[Required action]
Every line containing "CIAS" should be copied out. Go through the entries and find them.

(Items from a dataset)
+ + + + + + +

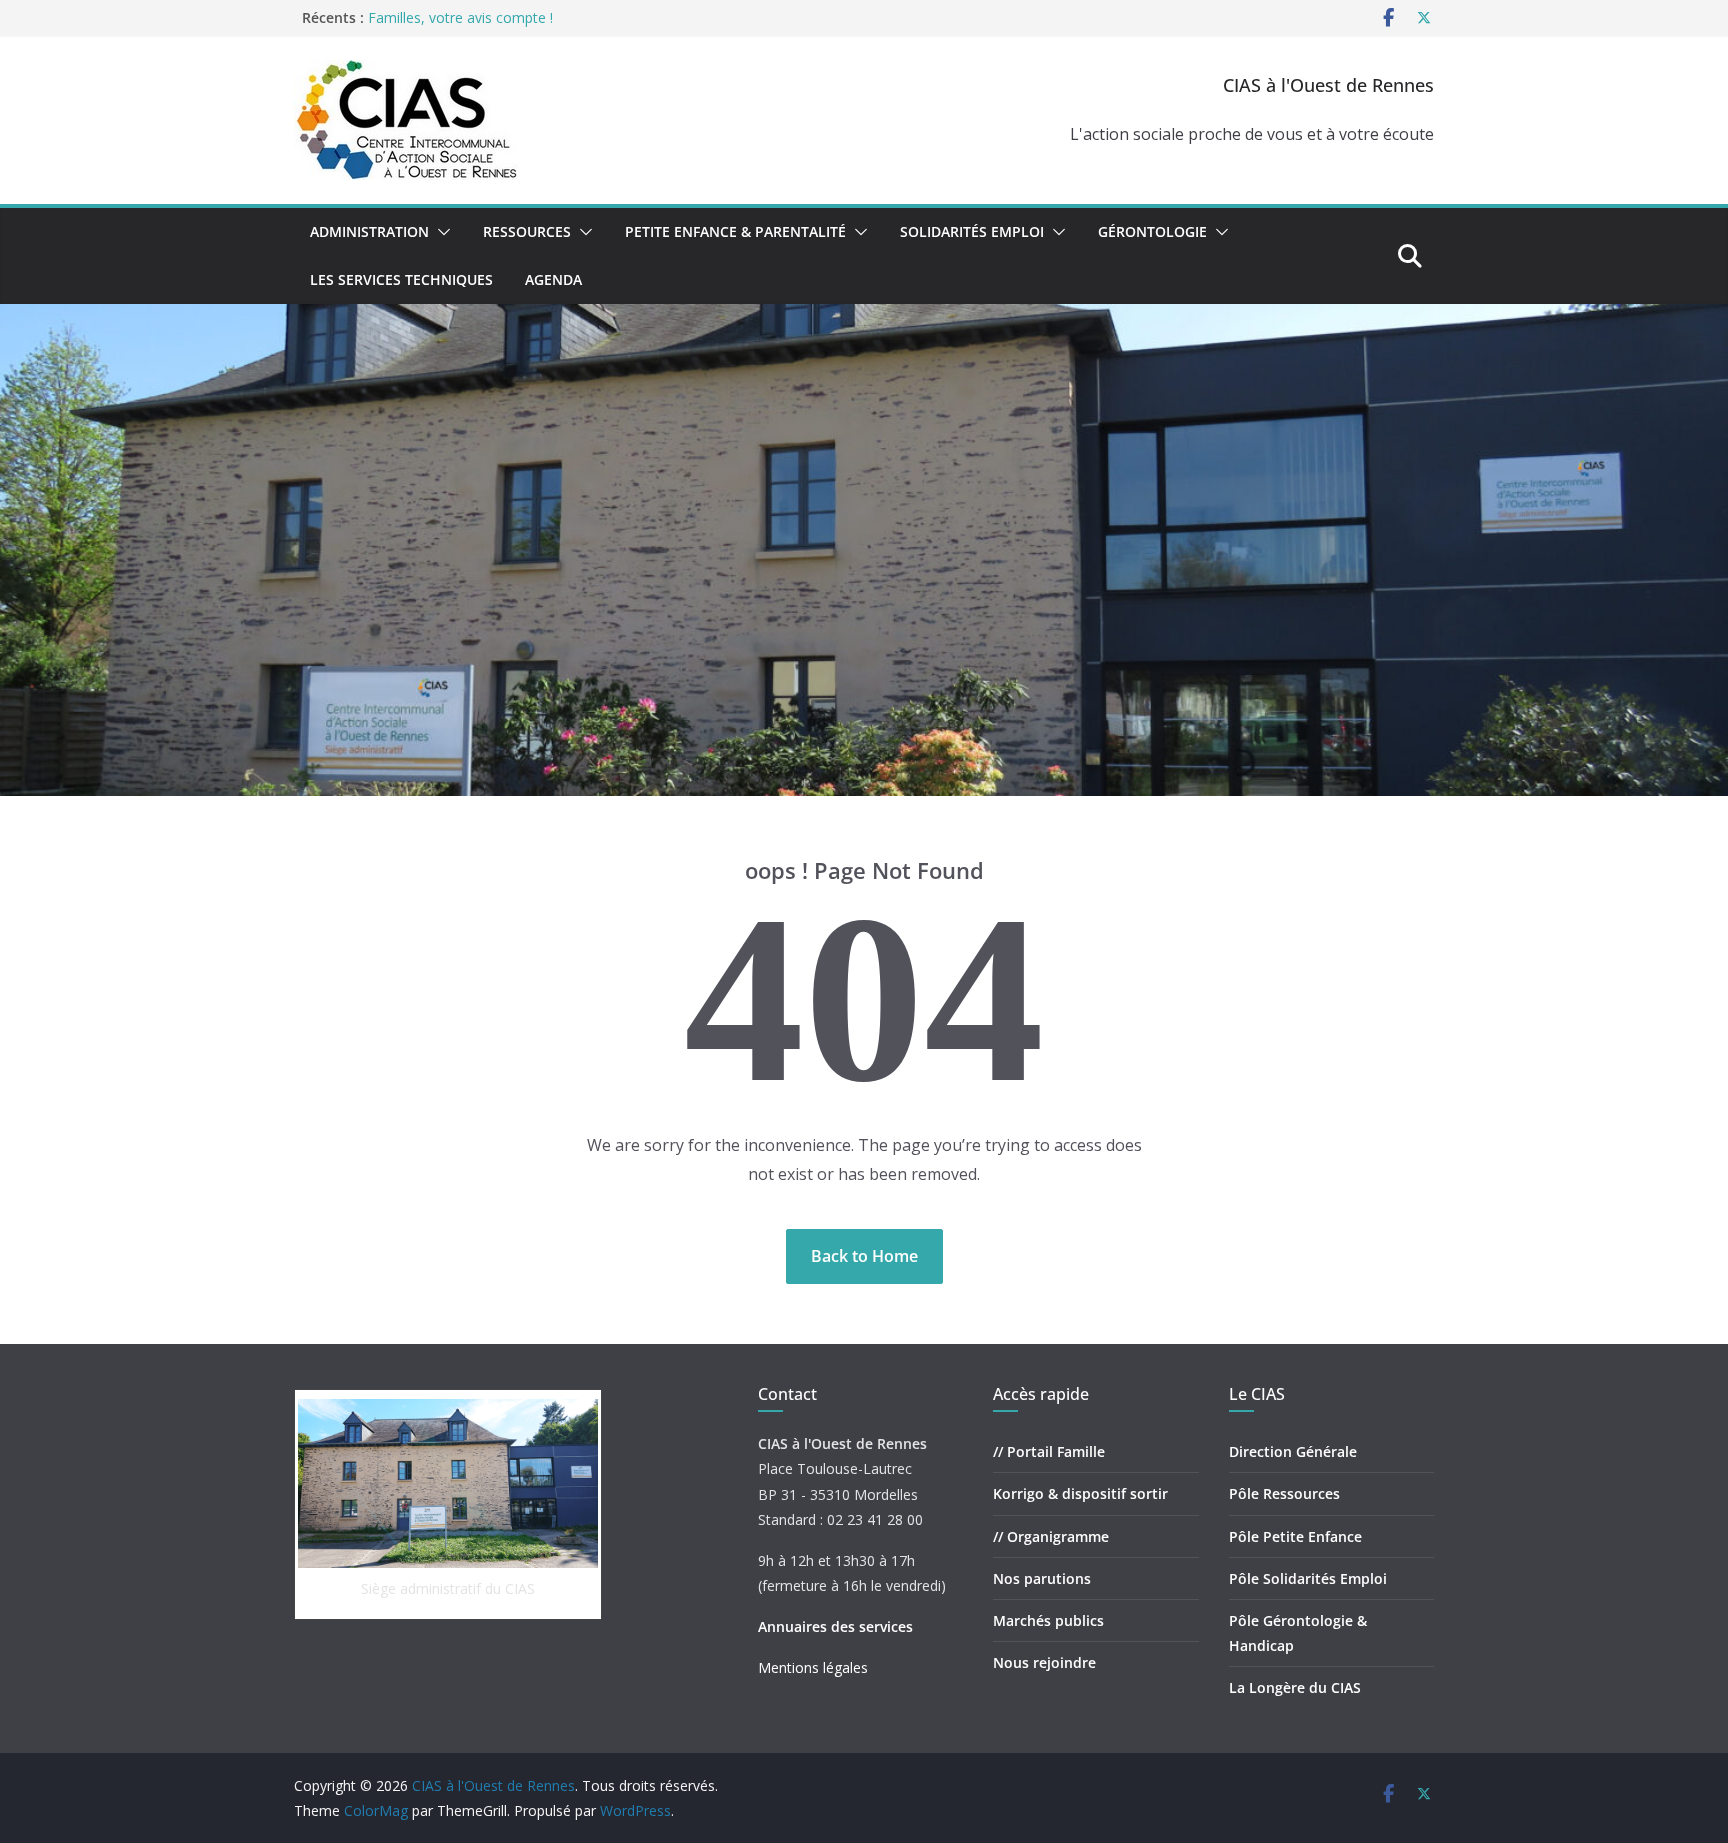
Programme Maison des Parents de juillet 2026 (520, 12)
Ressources (527, 231)
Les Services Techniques (401, 279)
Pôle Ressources (1284, 1493)
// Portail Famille (1049, 1451)
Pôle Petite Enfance (1295, 1536)
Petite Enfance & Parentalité (735, 231)
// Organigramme (1051, 1536)
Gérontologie (1152, 231)
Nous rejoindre (1044, 1662)
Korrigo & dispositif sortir (1080, 1493)
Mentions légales (813, 1667)
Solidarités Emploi (972, 231)
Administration (369, 231)
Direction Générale (1293, 1451)
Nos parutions (1042, 1578)
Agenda (553, 279)
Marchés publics (1048, 1620)
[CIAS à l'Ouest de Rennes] (864, 318)
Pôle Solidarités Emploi (1308, 1578)
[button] (440, 232)
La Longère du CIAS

+ + + + + + +

[Response below]
[CIAS à l'Ouest de Rennes] (864, 318)
La Longère du CIAS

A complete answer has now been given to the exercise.